In order to analyze delivery performance across the cohort we surveyed, we used a technique called cluster analysis. Cluster analysis is a foundational technique in statistical data analysis that attempts to group responses so that responses in the same group are more similar to each other than to responses in other groups. Each measurement is put on a separate dimension, and the clustering algorithm attempts to minimize the distance between all cluster members and maximize differences between clusters. This technique has no understanding of the semantics of responses—in other words, it doesn’t know what counts as a “good” or “bad” response for any of the measures.³

This data-driven approach that categorizes the data without any bias toward “good” or “bad” gives us an opportunity to view trends in the industry without biasing the results a priori. Using cluster analysis also allowed us to identify categories of software delivery performance seen in the industry: Are there high performers and low performers, and what characteristics do they have?

We applied cluster analysis in all four years of the research project and found that every year, there were significantly different categories of software delivery performance in the industry. We also found that all four measures of software delivery performance are good classifiers and that the groups we identified in the analysis—high, medium, and low performers—were all significantly different across all four measures.

Tables 2.2 and 2.3 show you the details for software delivery performance for the last two years of our research (2016 and 2017).

* Low performers were lower on average (at a statistically significant level) but had the same median as the medium performers.

Astonishingly, these results demonstrate that there is no tradeoff between improving performance and achieving higher levels of stability and quality. Rather, high performers do better at all of these measures. This is precisely what the Agile and Lean movements predict, but much dogma in our industry still rests on the false assumption that moving faster means trading off against other performance goals, rather than enabling and reinforcing them.⁴

Furthermore, over the last few years we’ve found that the high-performing cluster is pulling away from the pack. The DevOps mantra of continuous improvement is both exciting and real, pushing companies to be their best, and leaving behind those who do not improve.
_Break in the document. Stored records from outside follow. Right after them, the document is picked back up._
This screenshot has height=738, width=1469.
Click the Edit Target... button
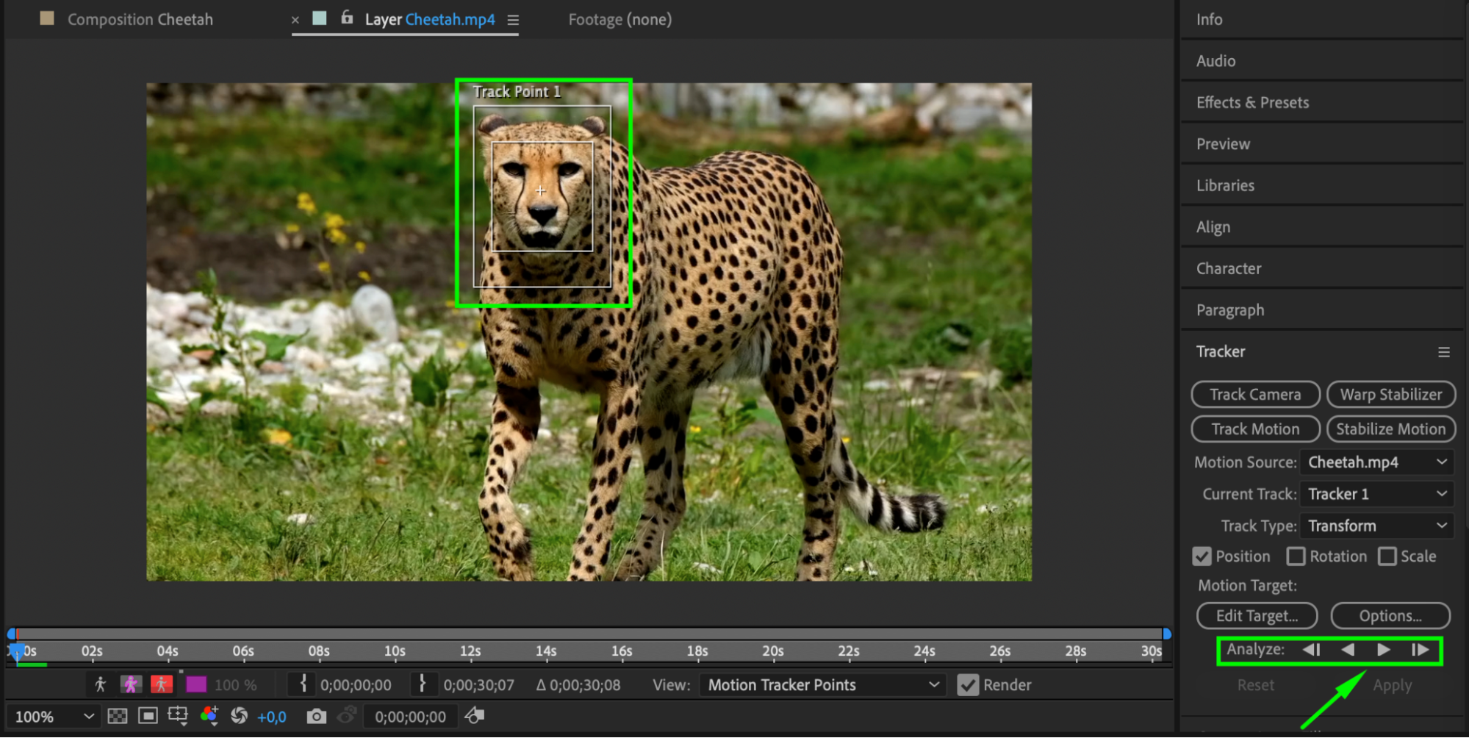point(1257,616)
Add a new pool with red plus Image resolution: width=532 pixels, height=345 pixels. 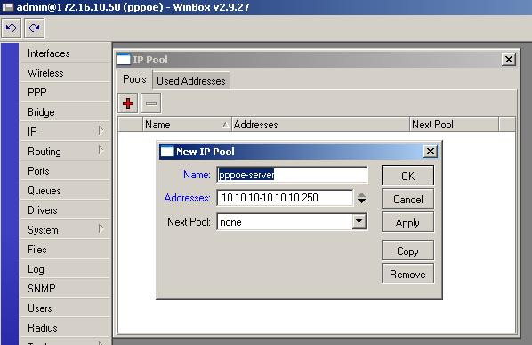coord(128,103)
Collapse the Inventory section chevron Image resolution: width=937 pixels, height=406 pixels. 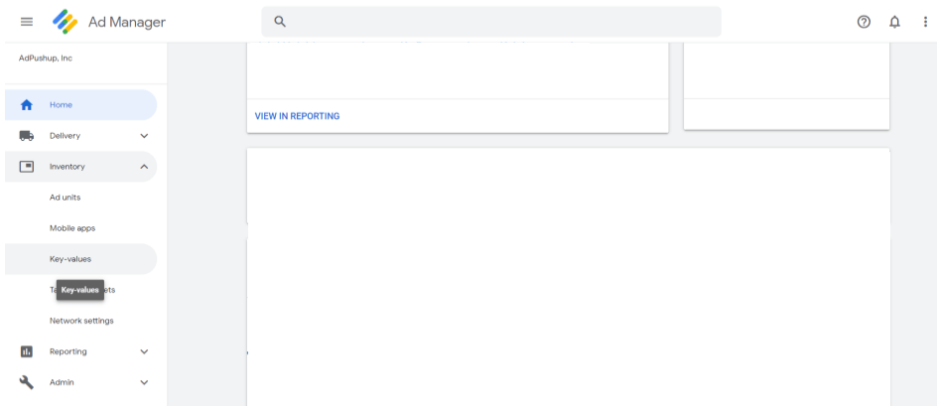[x=144, y=167]
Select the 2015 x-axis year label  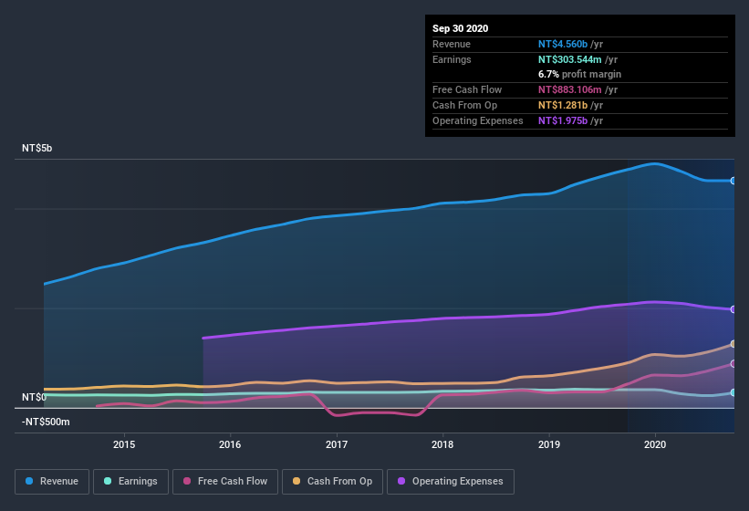[x=124, y=444]
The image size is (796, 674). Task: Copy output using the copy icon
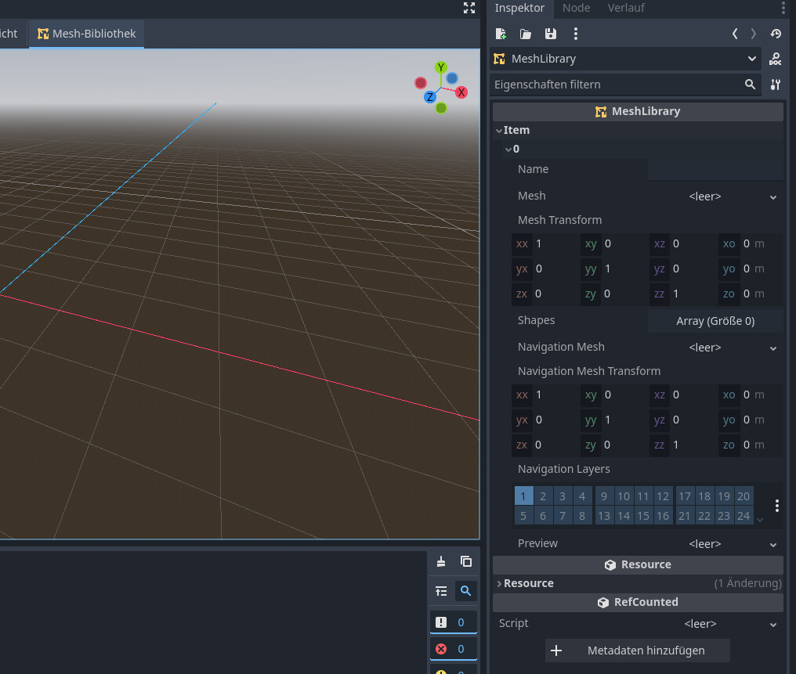click(465, 560)
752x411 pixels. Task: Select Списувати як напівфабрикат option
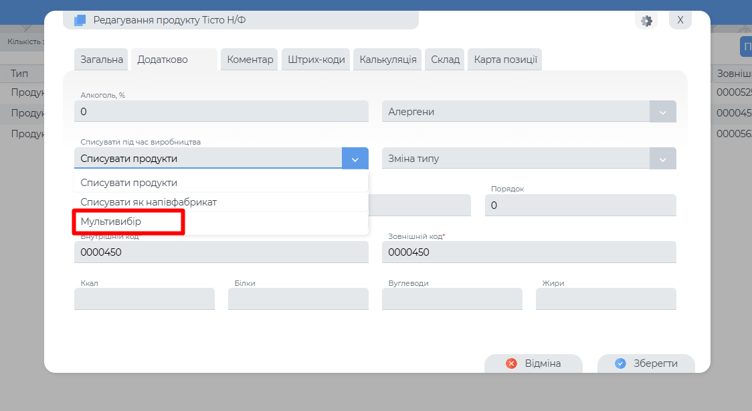(x=149, y=202)
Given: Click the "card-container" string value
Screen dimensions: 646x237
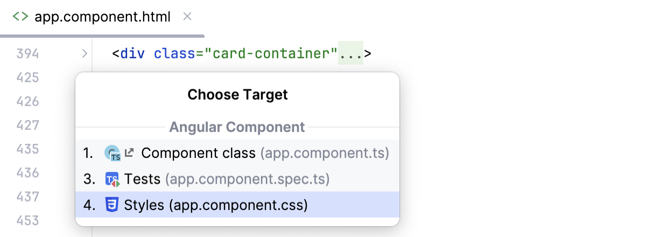Looking at the screenshot, I should pos(271,54).
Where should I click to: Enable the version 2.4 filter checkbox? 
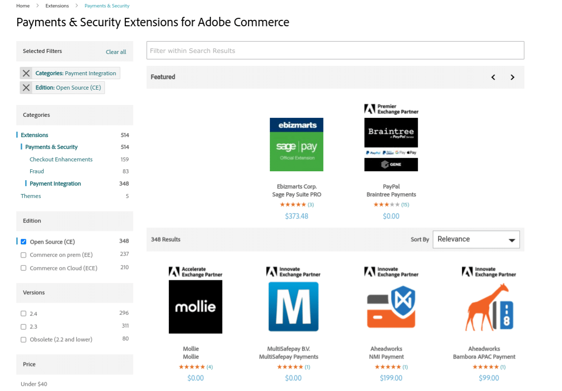tap(23, 314)
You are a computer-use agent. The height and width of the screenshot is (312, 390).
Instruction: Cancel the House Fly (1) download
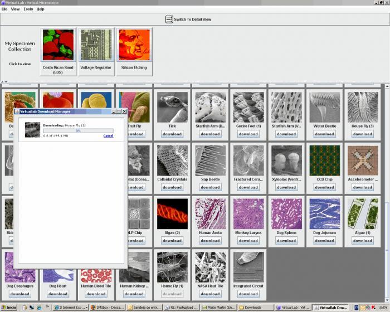click(x=108, y=136)
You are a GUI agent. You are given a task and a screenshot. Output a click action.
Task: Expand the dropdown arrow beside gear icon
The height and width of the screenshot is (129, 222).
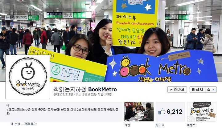[213, 89]
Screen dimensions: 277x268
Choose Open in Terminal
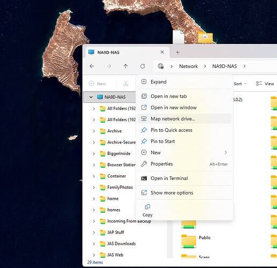point(184,178)
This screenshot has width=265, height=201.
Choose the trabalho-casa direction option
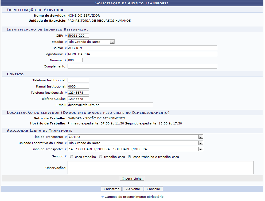(x=100, y=157)
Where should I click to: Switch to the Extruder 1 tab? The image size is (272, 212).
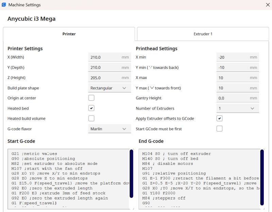203,34
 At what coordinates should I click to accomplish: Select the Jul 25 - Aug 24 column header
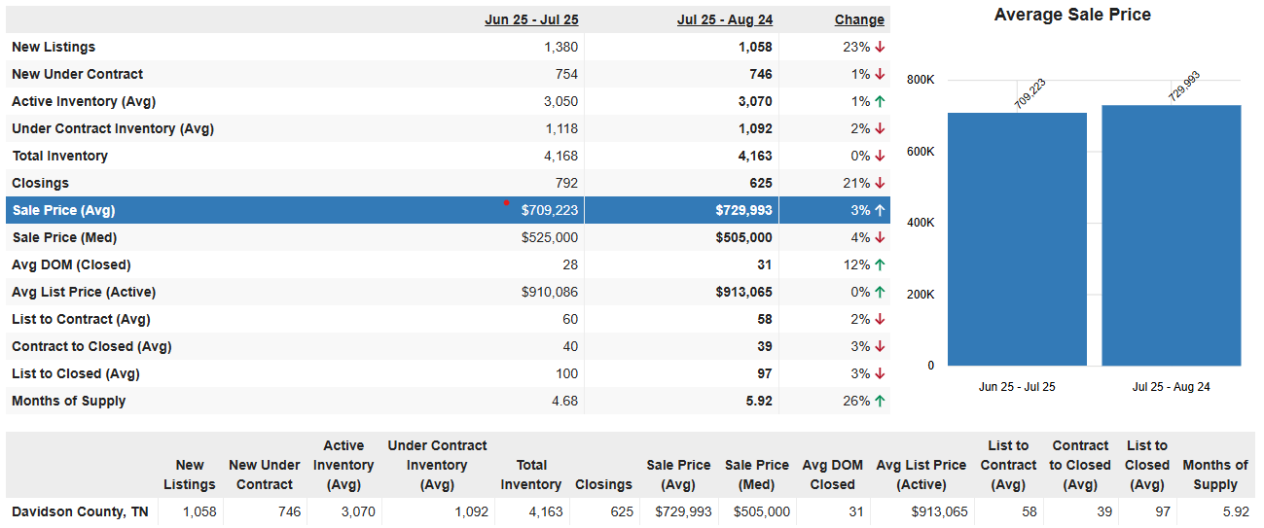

Clearly, what was state of the art three years ago is just not good enough for today’s business environment.

Compared to 2016, high performers in 2017 maintained or improved their performance, consistently maximizing both tempo and stability. Low performers, on the other hand, maintained the same level of throughput from 2014-2016 and only started to increase in 2017—likely realizing that the rest of the industry was pulling away from them. In 2017, we saw low performers lose some ground in stability. We suspect this is due to attempts to increase tempo (“work harder!”) which fail to address the underlying obstacles to improved overall performance (for example, rearchitecture, process improvement, and automation). We show the trends in Figures 2.2 and 2.3.

Surprise!

Observant readers will notice that medium performers do worse than low performers on change fail rate in 2016. 2016 is the first year of our research where we see slightly inconsistent performance across our measures in any of our performance groups, and we see it in medium and low performers. Our research doesn’t conclusively explain this, but we have a few ideas about why this might be the case.

One possible explanation is that medium performers are working along their technology transformation journey and dealing with the challenges that come from large-scale rearchitecture work, such as transitioning legacy code bases. This would also match another piece of the data from the 2016 study, where we found that medium performers spend more time on unplanned rework than low performers— because they report spending a greater proportion of time on new work.

We believe this new work could be occurring at the expense of ignoring critical rework, thus racking up technical debt which in turn leads to more fragile systems and, therefore, a higher change fail rate.

We have found a valid, reliable way to measure software delivery performance that satisfies the requirements we laid out. It focuses on global, system-level goals, and measures outcomes that different functions must collaborate in order to improve. The next question we wanted to answer is: Does software delivery performance matter?

In order to measure organizational performance, survey respondents were asked to rate their organization’s relative performance across several dimensions: profitability, market share, and productivity. This is a scale that has been validated multiple times in prior research (Widener 2007). This measure of organizational performance has also been found to be highly correlated to measures of return on investment (ROI), and it is robust to economic cycles—a great measure for our purposes. Analysis over several years shows that high-performing organizations were consistently twice as likely to exceed these goals as low performers. This demonstrates that your organization’s software delivery capability can in fact provide a competitive advantage to your business.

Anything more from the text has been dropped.